I'm trying to authenticate users in another Windows domain. The correct Remote Agent version is installed on domain controller. Enterprise Admin "runs" the service.
I discovered that group nesting is not working in version 3.3.3. Is that correct ?
I also created a Universal and Domain local group. In that group i put some users from the other, trusted domain.
Authentication will not work: Error on ACS: External DB account restriction.
I also tried to make a group mapping directly in the trusted domain. When I click on "Add Group Mapping", this is the error: "Failed to enumerate windows groups..
How can I solve these problems ?
Looking at the release notes, under Known Problems in Cisco Secure ACS for Windows Server 3.3
EAP-TLS authentication to the trusted DC doesnt succeeded
Authentication succeeded only when The EAP-TLS client authenticate to the DC which connected directly to the ACS, but when the user is in the Trusted DC (only in the trusted DC) which connected to the first DC, the authentication didn't succeed and the Fail Attempts message was: "External DB account Restriction."

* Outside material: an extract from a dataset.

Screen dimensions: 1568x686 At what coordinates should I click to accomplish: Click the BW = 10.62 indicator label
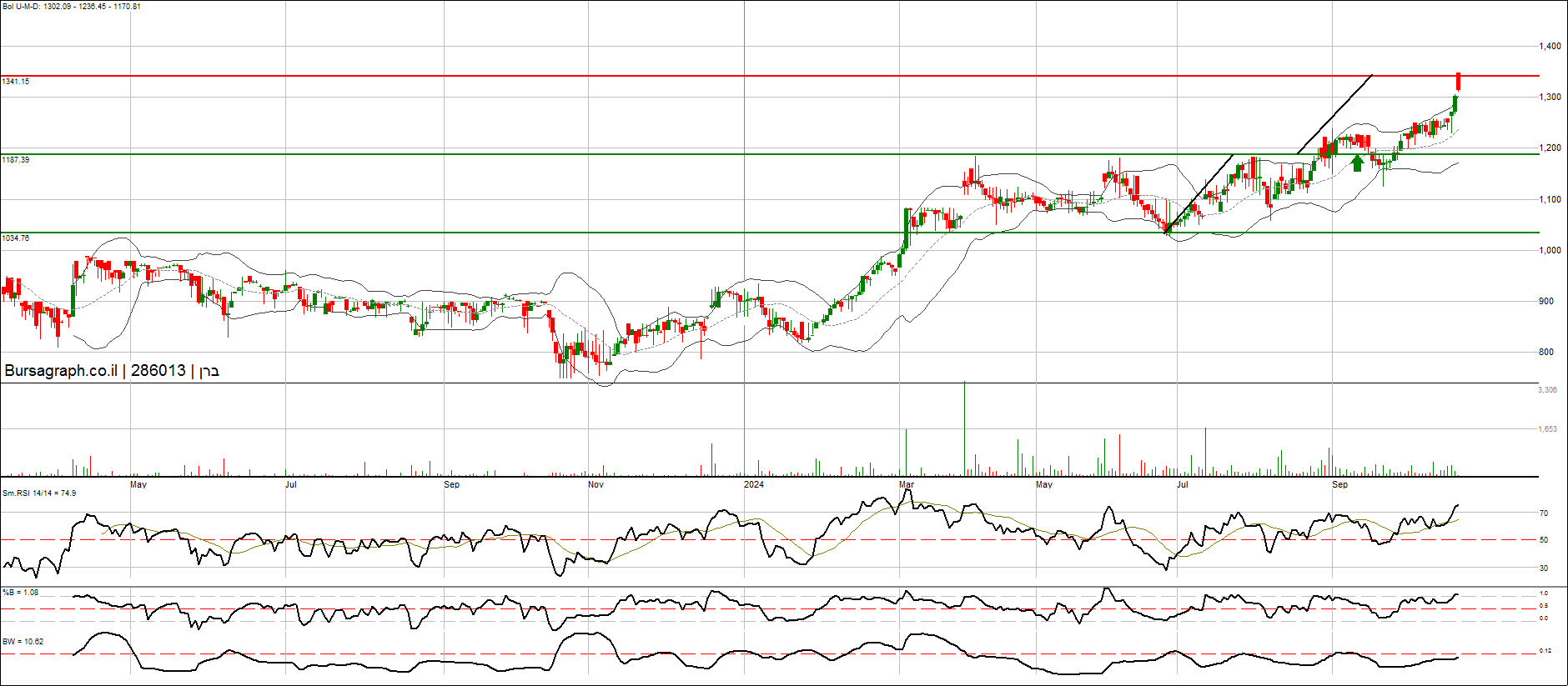[x=23, y=642]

Same message occurred whether enabling the domain stripping in Windows external database settings or not.
Failed attempts report statement is not clear enough
When user validation fails for any reason (external server down, wrong SSL certificate, or key mismatch with NAS), the csv failed attempts report states that the authentication failure code is 'external db account restriction' or 'CS password invalid'.
Workaround: This problem is cosmetic. No workaround.